Nevertheless, President Obama continues to focus much of his economic efforts on green jobs. When he travels the country to highlight various industries, he often chooses renewable energy firms. And when he talks to supporters about his work to grow the economy, it’s often in terms of green jobs.

What was that old saying about the definition of insanity?

[Update a few minutes later]

Atlas is sort of shrugging:

Every president lets slip a smear now and then. The key is that there should be little consistency or frequency in his targeting. But with Obama there is both monotony and predictability. He clearly does not like private businesses — except the super wealthy who are liberal and share his refined tastes and politics and have enough millions in “unneeded income” that they figure they will either die before or weather through our transition to European democratic socialism.

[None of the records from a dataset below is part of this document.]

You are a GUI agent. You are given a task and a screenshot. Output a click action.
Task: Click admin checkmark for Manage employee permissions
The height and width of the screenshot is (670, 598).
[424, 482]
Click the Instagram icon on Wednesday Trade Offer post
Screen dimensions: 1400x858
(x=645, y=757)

Of course, one Huey Long–like “fat cat,” an occasional adolescent “millionaires and billionaires,” a once-in-a-while juvenile “corporate jet owners,” a few 1960s-like “spread the wealth” or “redistributive change” slips, a single petulant “unneeded income,” or a sole pop-philosophizing “at some point you’ve made enough money,” or even on occasion the old socialist boilerplate “those who make over $250,000 should pay their fair share” in isolation are tolerable. But string them together and even the tire store owner and pharmaceutical rep are aroused from their 70-hour weeks, and start to conclude, “Hmmm, this guy doesn’t like me or what I do, and I better make the necessary adjustments.” And, believe me, they are making the necessary adjustments.

They’re waiting for a new president, and Congress. Less than a year and a half to go.

[Update a while later]

The president’s priorities:

It will not be lost on many Americans that the president found time before going on vacation to issue an order regarding racial bean-counting, but deferred issuing a plan to increase the overall number of jobs until sometime in September. The question is whether this is more a reflection of the administration’s priorities or of its competencies.

I’m going to go out on a limb here and say both.

[Mid-morning update]

Regulators chasing farmers off the farms. More bad luck, I guess.